▶ **TASK DESCRIPTION**: From the data underneath, reproduce exactly the stretch that begins at the line with "Disable edit-mode display" and ends after the line with "Given: Click the FY2022.3 Summary slide title".

(Beginning of SOURCE MATERIAL)

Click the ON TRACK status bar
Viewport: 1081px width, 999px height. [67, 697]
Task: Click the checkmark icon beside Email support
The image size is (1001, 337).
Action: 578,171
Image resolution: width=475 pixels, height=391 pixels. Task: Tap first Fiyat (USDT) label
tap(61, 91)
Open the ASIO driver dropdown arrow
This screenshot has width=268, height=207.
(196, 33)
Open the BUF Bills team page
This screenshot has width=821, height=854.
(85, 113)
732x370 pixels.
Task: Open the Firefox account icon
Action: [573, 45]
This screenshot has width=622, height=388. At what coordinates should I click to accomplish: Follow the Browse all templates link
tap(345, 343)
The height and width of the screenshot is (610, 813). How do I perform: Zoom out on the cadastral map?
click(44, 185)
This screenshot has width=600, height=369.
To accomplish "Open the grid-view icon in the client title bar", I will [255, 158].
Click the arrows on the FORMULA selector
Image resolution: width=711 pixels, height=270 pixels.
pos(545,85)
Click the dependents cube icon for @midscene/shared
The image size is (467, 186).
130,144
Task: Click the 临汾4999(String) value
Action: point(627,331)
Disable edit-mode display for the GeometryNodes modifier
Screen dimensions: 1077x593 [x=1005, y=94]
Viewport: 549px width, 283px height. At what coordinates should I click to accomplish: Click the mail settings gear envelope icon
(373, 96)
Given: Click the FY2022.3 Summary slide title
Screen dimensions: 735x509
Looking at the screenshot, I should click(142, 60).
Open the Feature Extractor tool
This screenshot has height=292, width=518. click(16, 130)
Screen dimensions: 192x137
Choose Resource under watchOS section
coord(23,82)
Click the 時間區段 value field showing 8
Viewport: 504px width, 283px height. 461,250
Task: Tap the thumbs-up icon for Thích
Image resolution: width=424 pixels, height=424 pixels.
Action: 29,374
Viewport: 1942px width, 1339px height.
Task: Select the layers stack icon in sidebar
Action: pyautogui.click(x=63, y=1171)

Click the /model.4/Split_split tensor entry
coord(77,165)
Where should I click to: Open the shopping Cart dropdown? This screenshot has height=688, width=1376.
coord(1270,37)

(End of SOURCE MATERIAL)

▶ **COMPLETED TASK**:
Disable edit-mode display for the GeometryNodes modifier
Screen dimensions: 1077x593 [x=1005, y=94]
Viewport: 549px width, 283px height. At what coordinates should I click to accomplish: Click the mail settings gear envelope icon
(373, 96)
Given: Click the FY2022.3 Summary slide title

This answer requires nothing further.